** START Reading text **

FAMILY FRIEND DEAREST
Some years ago, I went for the weekend to visit an old friend who was spending a year in Philadelphia, where her husband was on a work assignment. They had at the time three quite delightful small children, an eight-year-old, a six-year-old, and the most delicious little four-year-old bundle of dimples and giggles called Alice. The children were enjoying their time in America, which their parents agreed was an excellent experience for them: they were less than delighted to note that Alice was beginning to acquire an American accent at her pre-school, but were sure she’d lose it as soon as they returned to England, so all was, as my quintessentially English friends phrased it, tickety-boo.
Two days passed in an enchanting jumble of story times, board games, sticky kisses and a very great deal of laughter. Then on the last afternoon, we went on a car trip, at the end of which my friend went into a store on an errand, leaving me to entertain the children.

** END Reading text **

## Given instruction 1
Please copy the part of the reading text that begins at the words "FAMILY FRIEND DEAREST" and stops after the words "phrased it, tickety-boo.".
## Given instruction 2
Summarize the reading text in two sentences.

** START Data rows **

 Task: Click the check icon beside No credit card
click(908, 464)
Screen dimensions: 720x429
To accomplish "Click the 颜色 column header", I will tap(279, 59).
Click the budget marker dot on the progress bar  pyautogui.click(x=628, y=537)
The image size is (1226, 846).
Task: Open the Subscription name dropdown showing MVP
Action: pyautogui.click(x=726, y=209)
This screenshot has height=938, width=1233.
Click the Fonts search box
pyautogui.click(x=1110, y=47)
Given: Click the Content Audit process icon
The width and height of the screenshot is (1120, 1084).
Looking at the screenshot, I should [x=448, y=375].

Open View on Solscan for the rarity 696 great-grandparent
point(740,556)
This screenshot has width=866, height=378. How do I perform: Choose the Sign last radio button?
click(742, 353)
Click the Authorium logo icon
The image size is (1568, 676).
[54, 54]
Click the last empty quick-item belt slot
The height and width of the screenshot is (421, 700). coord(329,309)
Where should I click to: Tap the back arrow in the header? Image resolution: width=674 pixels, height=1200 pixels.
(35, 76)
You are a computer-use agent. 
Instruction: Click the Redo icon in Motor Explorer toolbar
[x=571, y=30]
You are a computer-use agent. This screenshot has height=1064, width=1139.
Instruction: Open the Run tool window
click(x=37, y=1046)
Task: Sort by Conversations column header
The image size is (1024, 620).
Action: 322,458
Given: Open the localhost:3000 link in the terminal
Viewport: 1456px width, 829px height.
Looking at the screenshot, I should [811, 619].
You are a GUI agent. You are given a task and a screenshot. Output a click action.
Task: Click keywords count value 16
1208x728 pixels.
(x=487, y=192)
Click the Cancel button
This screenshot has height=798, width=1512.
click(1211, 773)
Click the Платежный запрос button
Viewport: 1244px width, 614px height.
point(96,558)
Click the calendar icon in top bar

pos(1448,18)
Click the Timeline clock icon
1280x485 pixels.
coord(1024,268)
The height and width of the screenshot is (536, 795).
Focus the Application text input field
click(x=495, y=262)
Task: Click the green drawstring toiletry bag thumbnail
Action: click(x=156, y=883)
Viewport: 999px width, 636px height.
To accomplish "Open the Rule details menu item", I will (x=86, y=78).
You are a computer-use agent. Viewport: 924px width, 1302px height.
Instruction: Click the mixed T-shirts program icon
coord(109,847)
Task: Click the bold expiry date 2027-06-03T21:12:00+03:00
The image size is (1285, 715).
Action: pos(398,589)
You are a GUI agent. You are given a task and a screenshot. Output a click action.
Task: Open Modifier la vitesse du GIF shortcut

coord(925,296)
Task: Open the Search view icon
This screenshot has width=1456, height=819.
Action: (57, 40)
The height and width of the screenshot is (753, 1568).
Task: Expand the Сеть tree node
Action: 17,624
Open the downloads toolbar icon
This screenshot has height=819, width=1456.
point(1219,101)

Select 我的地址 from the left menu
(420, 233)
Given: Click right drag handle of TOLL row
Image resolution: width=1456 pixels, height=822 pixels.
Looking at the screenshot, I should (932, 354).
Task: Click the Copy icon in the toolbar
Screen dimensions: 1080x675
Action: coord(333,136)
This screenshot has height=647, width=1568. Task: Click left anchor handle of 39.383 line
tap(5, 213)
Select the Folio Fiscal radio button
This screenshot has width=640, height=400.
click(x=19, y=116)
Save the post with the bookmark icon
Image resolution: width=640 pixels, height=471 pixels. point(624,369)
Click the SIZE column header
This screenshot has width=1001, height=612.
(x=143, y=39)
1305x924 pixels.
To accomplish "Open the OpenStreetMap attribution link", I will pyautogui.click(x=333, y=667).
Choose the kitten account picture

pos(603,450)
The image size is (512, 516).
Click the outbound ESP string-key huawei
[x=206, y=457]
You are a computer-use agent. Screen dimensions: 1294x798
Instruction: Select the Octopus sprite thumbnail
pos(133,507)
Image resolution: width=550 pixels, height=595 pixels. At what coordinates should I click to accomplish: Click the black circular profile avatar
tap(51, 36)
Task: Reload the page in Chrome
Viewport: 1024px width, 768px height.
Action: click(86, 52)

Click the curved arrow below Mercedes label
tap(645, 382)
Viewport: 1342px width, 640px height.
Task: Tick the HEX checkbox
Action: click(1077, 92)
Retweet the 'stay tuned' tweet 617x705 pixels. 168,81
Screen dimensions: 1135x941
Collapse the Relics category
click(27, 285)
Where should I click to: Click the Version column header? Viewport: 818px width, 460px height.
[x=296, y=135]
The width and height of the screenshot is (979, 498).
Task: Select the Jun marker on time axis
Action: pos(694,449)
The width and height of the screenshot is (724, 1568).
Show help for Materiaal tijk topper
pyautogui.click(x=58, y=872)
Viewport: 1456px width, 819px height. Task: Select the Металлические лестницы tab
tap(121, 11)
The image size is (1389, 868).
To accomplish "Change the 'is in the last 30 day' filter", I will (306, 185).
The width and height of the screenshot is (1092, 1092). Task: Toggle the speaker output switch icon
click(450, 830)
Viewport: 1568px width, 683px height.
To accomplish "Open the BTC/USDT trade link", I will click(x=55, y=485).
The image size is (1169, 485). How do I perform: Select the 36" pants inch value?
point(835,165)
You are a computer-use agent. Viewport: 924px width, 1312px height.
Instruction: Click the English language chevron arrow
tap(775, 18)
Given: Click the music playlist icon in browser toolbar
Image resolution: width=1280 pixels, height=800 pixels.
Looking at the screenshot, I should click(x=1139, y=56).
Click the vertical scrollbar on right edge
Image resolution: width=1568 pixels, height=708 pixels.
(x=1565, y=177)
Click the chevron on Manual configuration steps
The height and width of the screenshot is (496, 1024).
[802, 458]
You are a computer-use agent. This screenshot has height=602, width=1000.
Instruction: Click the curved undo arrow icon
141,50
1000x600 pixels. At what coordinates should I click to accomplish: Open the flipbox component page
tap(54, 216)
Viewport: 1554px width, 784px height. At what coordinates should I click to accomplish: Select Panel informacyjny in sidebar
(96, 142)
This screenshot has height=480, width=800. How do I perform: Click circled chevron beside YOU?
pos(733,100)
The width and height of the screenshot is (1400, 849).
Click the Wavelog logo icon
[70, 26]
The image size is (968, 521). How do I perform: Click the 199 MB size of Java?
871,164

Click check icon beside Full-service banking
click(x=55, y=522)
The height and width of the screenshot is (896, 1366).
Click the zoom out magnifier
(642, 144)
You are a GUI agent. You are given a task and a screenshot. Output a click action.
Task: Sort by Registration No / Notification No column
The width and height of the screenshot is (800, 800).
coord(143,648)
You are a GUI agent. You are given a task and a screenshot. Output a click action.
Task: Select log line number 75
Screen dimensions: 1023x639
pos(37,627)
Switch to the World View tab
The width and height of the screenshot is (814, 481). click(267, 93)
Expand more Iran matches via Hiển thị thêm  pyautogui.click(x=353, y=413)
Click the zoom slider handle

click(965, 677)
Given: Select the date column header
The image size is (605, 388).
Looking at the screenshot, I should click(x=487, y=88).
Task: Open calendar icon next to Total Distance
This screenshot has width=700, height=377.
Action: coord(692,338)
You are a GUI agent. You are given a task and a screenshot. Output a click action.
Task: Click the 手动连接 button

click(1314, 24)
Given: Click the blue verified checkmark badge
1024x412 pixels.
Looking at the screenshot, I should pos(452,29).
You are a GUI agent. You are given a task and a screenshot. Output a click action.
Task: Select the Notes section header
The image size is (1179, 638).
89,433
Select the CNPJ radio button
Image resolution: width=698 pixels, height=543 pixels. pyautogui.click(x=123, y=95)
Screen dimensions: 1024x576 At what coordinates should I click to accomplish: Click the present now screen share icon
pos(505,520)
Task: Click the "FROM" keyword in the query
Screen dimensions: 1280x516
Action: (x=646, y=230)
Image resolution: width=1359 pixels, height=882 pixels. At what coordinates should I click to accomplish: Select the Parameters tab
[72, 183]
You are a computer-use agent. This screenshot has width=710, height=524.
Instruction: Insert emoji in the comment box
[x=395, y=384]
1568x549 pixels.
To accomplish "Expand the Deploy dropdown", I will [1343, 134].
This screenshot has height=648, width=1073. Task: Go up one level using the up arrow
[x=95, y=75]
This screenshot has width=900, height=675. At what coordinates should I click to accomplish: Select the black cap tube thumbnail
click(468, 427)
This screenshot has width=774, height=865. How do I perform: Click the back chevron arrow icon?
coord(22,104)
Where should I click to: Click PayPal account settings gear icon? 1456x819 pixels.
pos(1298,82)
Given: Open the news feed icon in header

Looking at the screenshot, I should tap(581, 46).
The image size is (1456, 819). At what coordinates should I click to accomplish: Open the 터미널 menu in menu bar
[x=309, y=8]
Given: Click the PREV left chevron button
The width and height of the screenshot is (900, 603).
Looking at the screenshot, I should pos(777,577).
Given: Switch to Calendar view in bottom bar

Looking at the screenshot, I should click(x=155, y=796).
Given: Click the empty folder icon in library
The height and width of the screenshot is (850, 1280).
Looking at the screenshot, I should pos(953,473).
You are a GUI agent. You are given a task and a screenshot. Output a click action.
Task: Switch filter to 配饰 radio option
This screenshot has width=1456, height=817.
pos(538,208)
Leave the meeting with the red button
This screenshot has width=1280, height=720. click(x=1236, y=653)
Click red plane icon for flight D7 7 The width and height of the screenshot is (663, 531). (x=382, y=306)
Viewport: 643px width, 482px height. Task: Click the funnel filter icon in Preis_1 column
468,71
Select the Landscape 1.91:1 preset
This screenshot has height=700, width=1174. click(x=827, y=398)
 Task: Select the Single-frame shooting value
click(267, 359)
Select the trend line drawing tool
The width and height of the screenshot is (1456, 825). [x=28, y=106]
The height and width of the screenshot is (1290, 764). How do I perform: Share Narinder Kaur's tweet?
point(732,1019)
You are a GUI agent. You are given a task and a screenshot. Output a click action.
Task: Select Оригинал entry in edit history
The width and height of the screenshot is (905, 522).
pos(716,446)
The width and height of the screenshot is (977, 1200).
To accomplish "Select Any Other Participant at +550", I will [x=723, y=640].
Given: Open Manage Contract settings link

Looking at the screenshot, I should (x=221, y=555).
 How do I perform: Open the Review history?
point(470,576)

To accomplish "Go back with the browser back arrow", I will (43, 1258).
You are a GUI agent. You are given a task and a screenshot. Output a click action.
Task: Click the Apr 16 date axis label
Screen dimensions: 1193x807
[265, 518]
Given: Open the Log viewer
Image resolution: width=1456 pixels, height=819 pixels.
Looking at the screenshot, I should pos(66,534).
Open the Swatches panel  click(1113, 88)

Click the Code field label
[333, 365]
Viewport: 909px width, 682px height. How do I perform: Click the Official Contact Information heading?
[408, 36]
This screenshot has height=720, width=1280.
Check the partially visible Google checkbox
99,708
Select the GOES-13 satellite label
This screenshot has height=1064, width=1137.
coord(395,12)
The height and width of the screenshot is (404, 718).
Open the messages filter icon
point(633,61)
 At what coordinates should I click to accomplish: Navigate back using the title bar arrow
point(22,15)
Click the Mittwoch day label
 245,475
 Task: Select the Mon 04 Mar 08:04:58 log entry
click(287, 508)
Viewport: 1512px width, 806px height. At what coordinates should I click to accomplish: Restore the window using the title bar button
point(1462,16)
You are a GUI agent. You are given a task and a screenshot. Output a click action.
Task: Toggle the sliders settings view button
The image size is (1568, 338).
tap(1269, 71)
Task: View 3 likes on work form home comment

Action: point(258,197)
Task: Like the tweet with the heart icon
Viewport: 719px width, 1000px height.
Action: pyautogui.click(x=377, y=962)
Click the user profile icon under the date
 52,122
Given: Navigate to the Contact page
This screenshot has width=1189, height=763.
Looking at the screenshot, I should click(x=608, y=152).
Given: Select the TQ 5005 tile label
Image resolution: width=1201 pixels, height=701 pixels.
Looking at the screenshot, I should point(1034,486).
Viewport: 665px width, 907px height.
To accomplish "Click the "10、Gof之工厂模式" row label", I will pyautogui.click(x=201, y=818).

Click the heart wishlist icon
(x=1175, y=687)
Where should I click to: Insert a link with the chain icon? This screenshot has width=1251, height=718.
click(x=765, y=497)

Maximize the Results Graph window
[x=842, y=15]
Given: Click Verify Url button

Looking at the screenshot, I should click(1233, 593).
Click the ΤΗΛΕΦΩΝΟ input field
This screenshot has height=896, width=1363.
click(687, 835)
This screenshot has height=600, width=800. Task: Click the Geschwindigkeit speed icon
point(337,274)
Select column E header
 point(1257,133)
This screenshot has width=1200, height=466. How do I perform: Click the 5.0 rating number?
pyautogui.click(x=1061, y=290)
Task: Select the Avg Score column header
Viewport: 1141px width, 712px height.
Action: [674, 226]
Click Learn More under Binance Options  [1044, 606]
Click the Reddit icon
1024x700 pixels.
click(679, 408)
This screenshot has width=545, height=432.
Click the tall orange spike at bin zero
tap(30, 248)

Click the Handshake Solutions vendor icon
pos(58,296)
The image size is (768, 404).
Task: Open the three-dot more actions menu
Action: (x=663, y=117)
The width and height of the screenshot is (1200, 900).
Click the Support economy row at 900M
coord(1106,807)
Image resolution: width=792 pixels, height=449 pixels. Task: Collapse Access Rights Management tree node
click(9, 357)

** END Data rows **

## Task output 1
FAMILY FRIEND DEAREST
Some years ago, I went for the weekend to visit an old friend who was spending a year in Philadelphia, where her husband was on a work assignment. They had at the time three quite delightful small children, an eight-year-old, a six-year-old, and the most delicious little four-year-old bundle of dimples and giggles called Alice. The children were enjoying their time in America, which their parents agreed was an excellent experience for them: they were less than delighted to note that Alice was beginning to acquire an American accent at her pre-school, but were sure she’d lose it as soon as they returned to England, so all was, as my quintessentially English friends phrased it, tickety-boo.

## Task output 2
Years ago, the narrator spent a weekend with an old friend who was living in Philadelphia for a year on her husband's work assignment, along with their three small children, the youngest being four-year-old Alice, who was picking up an American accent at pre-school. After two days of story times, board games and laughter, the friend went into a store on the last afternoon and left the narrator to entertain the children.